Records for the task
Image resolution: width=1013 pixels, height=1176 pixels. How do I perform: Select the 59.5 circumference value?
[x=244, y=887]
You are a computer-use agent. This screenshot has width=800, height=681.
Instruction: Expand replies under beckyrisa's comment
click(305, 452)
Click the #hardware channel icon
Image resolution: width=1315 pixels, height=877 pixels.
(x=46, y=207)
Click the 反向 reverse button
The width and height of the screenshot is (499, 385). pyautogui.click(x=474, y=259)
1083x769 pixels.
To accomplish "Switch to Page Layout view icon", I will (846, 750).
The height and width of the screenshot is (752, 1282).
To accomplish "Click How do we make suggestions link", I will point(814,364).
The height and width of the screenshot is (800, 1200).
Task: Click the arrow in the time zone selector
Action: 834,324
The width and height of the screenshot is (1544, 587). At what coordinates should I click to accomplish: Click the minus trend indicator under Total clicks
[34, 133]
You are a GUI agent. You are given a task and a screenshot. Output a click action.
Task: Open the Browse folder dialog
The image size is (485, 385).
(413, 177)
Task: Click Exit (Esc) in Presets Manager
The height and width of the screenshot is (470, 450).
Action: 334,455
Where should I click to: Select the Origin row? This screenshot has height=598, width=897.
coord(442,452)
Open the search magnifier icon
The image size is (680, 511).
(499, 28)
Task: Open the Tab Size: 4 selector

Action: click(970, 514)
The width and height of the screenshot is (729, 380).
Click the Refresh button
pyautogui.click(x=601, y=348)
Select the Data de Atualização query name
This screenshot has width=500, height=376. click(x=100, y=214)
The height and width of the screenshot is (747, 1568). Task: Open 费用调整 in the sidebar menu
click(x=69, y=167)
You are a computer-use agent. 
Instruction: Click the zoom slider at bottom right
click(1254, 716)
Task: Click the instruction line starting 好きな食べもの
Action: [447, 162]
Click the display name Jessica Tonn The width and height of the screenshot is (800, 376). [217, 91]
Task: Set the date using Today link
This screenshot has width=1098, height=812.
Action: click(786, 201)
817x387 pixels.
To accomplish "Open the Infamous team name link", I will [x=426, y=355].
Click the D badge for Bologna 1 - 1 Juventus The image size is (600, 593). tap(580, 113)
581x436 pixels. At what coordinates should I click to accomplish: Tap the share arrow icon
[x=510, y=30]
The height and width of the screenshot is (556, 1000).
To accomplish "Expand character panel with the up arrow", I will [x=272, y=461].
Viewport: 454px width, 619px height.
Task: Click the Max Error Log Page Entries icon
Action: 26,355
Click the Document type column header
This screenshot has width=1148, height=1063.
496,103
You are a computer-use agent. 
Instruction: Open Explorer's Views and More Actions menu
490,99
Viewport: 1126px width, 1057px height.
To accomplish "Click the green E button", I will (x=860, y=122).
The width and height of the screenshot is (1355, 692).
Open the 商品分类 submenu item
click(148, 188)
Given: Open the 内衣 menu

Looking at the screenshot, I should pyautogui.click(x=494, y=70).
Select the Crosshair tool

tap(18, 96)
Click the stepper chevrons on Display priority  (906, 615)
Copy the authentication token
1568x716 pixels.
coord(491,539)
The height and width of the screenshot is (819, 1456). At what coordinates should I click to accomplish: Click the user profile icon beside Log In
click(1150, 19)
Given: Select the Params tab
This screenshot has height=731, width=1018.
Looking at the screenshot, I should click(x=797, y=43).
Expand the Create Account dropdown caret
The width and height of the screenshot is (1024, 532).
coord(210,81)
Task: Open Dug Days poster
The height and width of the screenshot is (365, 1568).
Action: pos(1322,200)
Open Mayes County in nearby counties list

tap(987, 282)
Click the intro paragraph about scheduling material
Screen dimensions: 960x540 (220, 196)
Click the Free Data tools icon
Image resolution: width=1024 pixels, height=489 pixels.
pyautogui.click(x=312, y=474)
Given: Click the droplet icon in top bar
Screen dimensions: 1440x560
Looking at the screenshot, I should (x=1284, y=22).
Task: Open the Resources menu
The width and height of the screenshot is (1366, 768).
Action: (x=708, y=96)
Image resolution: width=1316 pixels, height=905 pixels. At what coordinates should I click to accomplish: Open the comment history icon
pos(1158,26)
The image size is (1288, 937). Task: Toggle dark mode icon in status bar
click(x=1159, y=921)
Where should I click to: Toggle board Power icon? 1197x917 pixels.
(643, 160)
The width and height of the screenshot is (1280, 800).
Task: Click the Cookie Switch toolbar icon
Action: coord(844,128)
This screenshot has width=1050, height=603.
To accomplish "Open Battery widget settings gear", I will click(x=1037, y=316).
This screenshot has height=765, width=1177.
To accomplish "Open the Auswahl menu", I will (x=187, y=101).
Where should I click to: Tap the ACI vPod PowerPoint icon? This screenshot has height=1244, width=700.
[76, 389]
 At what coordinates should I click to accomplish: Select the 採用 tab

Task item
Please reproduce each line above exactly as written.

Finished exercise
Image resolution: width=1013 pixels, height=1176 pixels. How do I perform: Select the 59.5 circumference value?
[x=244, y=887]
You are a computer-use agent. This screenshot has width=800, height=681.
Instruction: Expand replies under beckyrisa's comment
click(305, 452)
Click the #hardware channel icon
Image resolution: width=1315 pixels, height=877 pixels.
(x=46, y=207)
Click the 反向 reverse button
The width and height of the screenshot is (499, 385). pyautogui.click(x=474, y=259)
1083x769 pixels.
To accomplish "Switch to Page Layout view icon", I will (846, 750).
The height and width of the screenshot is (752, 1282).
To accomplish "Click How do we make suggestions link", I will point(814,364).
The height and width of the screenshot is (800, 1200).
Task: Click the arrow in the time zone selector
Action: 834,324
The width and height of the screenshot is (1544, 587). At what coordinates should I click to accomplish: Click the minus trend indicator under Total clicks
[34, 133]
You are a GUI agent. You are given a task and a screenshot. Output a click action.
Task: Open the Browse folder dialog
The image size is (485, 385).
(413, 177)
Task: Click Exit (Esc) in Presets Manager
The height and width of the screenshot is (470, 450).
Action: 334,455
Where should I click to: Select the Origin row? This screenshot has height=598, width=897.
coord(442,452)
Open the search magnifier icon
The image size is (680, 511).
(499, 28)
Task: Open the Tab Size: 4 selector

Action: click(970, 514)
The width and height of the screenshot is (729, 380).
Click the Refresh button
pyautogui.click(x=601, y=348)
Select the Data de Atualização query name
This screenshot has width=500, height=376. click(x=100, y=214)
The height and width of the screenshot is (747, 1568). Task: Open 费用调整 in the sidebar menu
click(x=69, y=167)
You are a computer-use agent. 
Instruction: Click the zoom slider at bottom right
click(1254, 716)
Task: Click the instruction line starting 好きな食べもの
Action: [447, 162]
Click the display name Jessica Tonn The width and height of the screenshot is (800, 376). [217, 91]
Task: Set the date using Today link
This screenshot has width=1098, height=812.
Action: click(786, 201)
817x387 pixels.
To accomplish "Open the Infamous team name link", I will [x=426, y=355].
Click the D badge for Bologna 1 - 1 Juventus The image size is (600, 593). tap(580, 113)
581x436 pixels. At what coordinates should I click to accomplish: Tap the share arrow icon
[x=510, y=30]
The height and width of the screenshot is (556, 1000).
To accomplish "Expand character panel with the up arrow", I will [x=272, y=461].
Viewport: 454px width, 619px height.
Task: Click the Max Error Log Page Entries icon
Action: 26,355
Click the Document type column header
This screenshot has width=1148, height=1063.
496,103
You are a computer-use agent. 
Instruction: Open Explorer's Views and More Actions menu
490,99
Viewport: 1126px width, 1057px height.
To accomplish "Click the green E button", I will (x=860, y=122).
The width and height of the screenshot is (1355, 692).
Open the 商品分类 submenu item
click(148, 188)
Given: Open the 内衣 menu

Looking at the screenshot, I should pyautogui.click(x=494, y=70).
Select the Crosshair tool

tap(18, 96)
Click the stepper chevrons on Display priority  (906, 615)
Copy the authentication token
1568x716 pixels.
coord(491,539)
The height and width of the screenshot is (819, 1456). At what coordinates should I click to accomplish: Click the user profile icon beside Log In
click(1150, 19)
Given: Select the Params tab
This screenshot has height=731, width=1018.
Looking at the screenshot, I should click(x=797, y=43).
Expand the Create Account dropdown caret
The width and height of the screenshot is (1024, 532).
coord(210,81)
Task: Open Dug Days poster
The height and width of the screenshot is (365, 1568).
Action: pos(1322,200)
Open Mayes County in nearby counties list

tap(987, 282)
Click the intro paragraph about scheduling material
Screen dimensions: 960x540 (220, 196)
Click the Free Data tools icon
Image resolution: width=1024 pixels, height=489 pixels.
pyautogui.click(x=312, y=474)
Given: Click the droplet icon in top bar
Screen dimensions: 1440x560
Looking at the screenshot, I should (x=1284, y=22).
Task: Open the Resources menu
The width and height of the screenshot is (1366, 768).
Action: (x=708, y=96)
Image resolution: width=1316 pixels, height=905 pixels. At what coordinates should I click to accomplish: Open the comment history icon
pos(1158,26)
The image size is (1288, 937). Task: Toggle dark mode icon in status bar
click(x=1159, y=921)
Where should I click to: Toggle board Power icon? 1197x917 pixels.
(643, 160)
The width and height of the screenshot is (1280, 800).
Task: Click the Cookie Switch toolbar icon
Action: coord(844,128)
This screenshot has width=1050, height=603.
To accomplish "Open Battery widget settings gear", I will click(x=1037, y=316).
This screenshot has height=765, width=1177.
To accomplish "Open the Auswahl menu", I will (x=187, y=101).
Where should I click to: Tap the ACI vPod PowerPoint icon? This screenshot has height=1244, width=700.
[76, 389]
 At what coordinates should I click to accomplish: Select the 採用 tab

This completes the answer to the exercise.